昨年の4月1日から、大企業のパートタイム労働者、有期雇用労働者、派遣労働者、および、中小企業の派遣労働者について同一労働同一賃金が適用されているところですが、今年の4月1日からは中小企業のパートタイム労働者、有期雇用労働者にも適用されています。

あらためて、この同一労働同一賃金のポイントを挙げるとすれば、次の3点になります。

・不合理な待遇差の禁止

・労働者に対する待遇に関する説明義務などの強化

・行政による事業主への助言・指導等や裁判外紛争解決手続(行政ADR)の整備

上記についてどのように対応すべきかについては、厚生労働省のリーフレットや「同一労働同一賃金ガイドライン」(短時間・有期雇用労働者及び派遣労働者に対する不合理な待遇の禁止等に関する指針)などで解説されていますが、少し読んだだけではなかなか理解できるものではありません。

そこで、今回は同一労働同一賃金において、どのようなケースが不合理な待遇差とされ、また、合理的な待遇差とされるのかについて、次の3つの最高裁判決をもとに確認していきたいと思います。

①大阪医科薬科大学事件・2020年10月13日 最高裁判所第三小法廷判決
賞与および私傷病による欠勤中の賃金について、通常の労働者(教室事務員である正職員)には支給し、有期雇用労働者(教室事務アルバイト職員)には支給しないことが不合理であるのか否かが争われた事案

大阪医科薬科大学事件事案判決内容

②メトロコマース事件・2020年10月13日 最高裁判所第三小法廷判決
退職金について、通常の労働者(売店業務に従事する正社員)には支給し、有期雇用労働者(売店業務契約社員)には支給しないことが不合理であるのか否かが争われた事案

メトロコマース事件事案判決内容

③日本郵便(東京・大阪・佐賀)事件・2020年10月15日 最高裁判所第一小法廷判決
各種手当や休暇などについて、郵便業務などに従事する通常の労働者(正社員)には付与し、職務の内容などに相応の相違がある有期雇用労働者(契約社員)には付与しないことが不合理であるのか否かが争われた事案

日本郵便(東京・大阪・佐賀)事件事案判決内容

以上、同一労働同一賃金に関する最近の最高裁判決をご紹介しましたが、大阪医科薬科大学事件やメトロコマース事件では、賞与や私傷病による欠勤中の賃金、退職金について争われており、正職員・正社員と有期雇用労働者とでは職務内容などに一定の相違があること、また、賞与や私傷病による欠勤中の賃金、退職金の性質・目的から、不合理な待遇差ではないと判断されています。

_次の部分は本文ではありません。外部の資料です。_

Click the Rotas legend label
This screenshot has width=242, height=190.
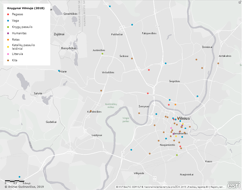(x=16, y=39)
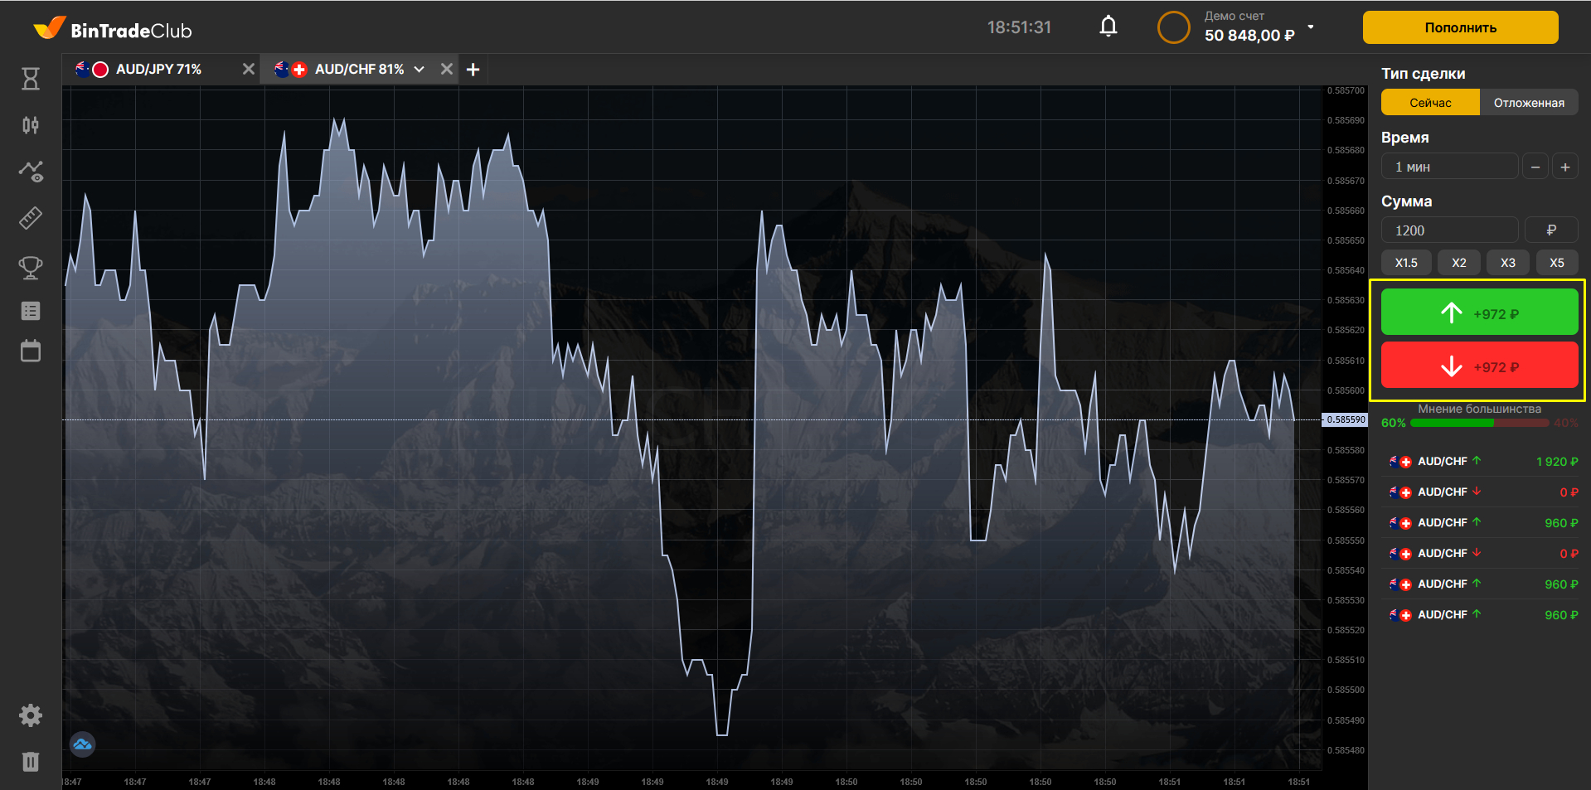Select the 'Сейчас' deal type
Image resolution: width=1591 pixels, height=790 pixels.
[x=1430, y=103]
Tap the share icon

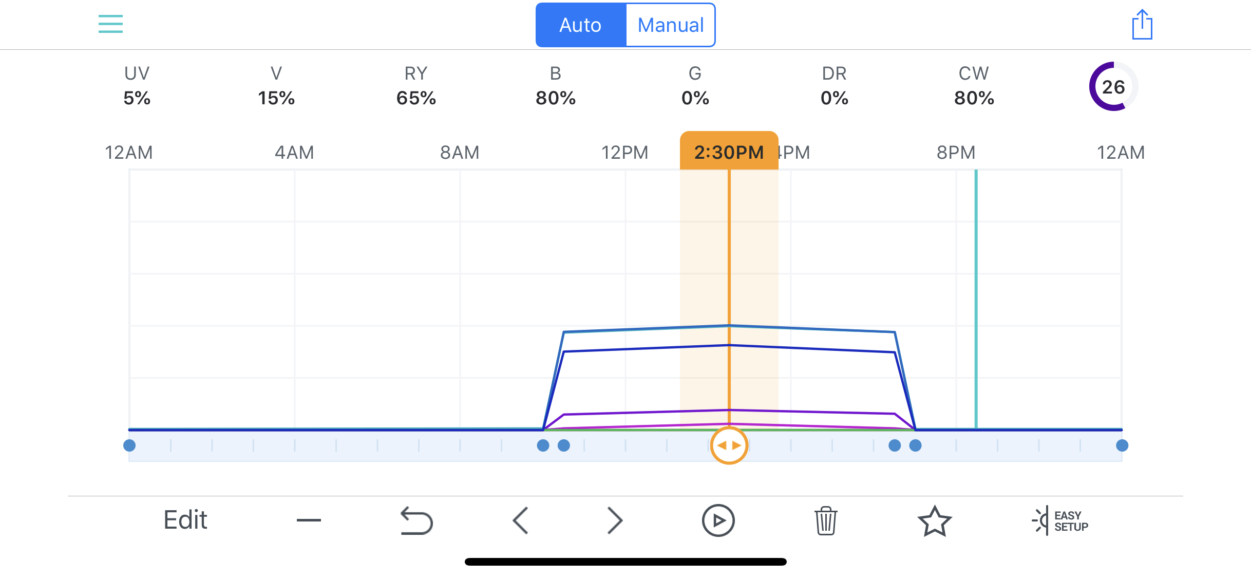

一方、日本郵便(東京・大阪・佐賀)事件では、扶養手当などの各種手当について争われており、正社員と契約社員とで職務内容などに一定の相違があるとしても、契約社員が各種手当の支給要件を満たしているにもかかわらず、各種手当を支給しないのは不合理な待遇差であると判断されています。

裁判になれば、必ずしも上記のような判決になるとは限りませんが、基本給や賞与、退職金などと、各種手当については不合理な待遇差となるのかどうかの判断基準が異なることは理解しておく必要があります。

中小企業においては、同一労働同一賃金に関する対応がまだ完全ではないというところも多いと思いますが、厚生労働省のリーフレットや同一労働同一賃金ガイドラインを十分に理解し、上記以外の判例も確認したうえで整理を進めることが必要です。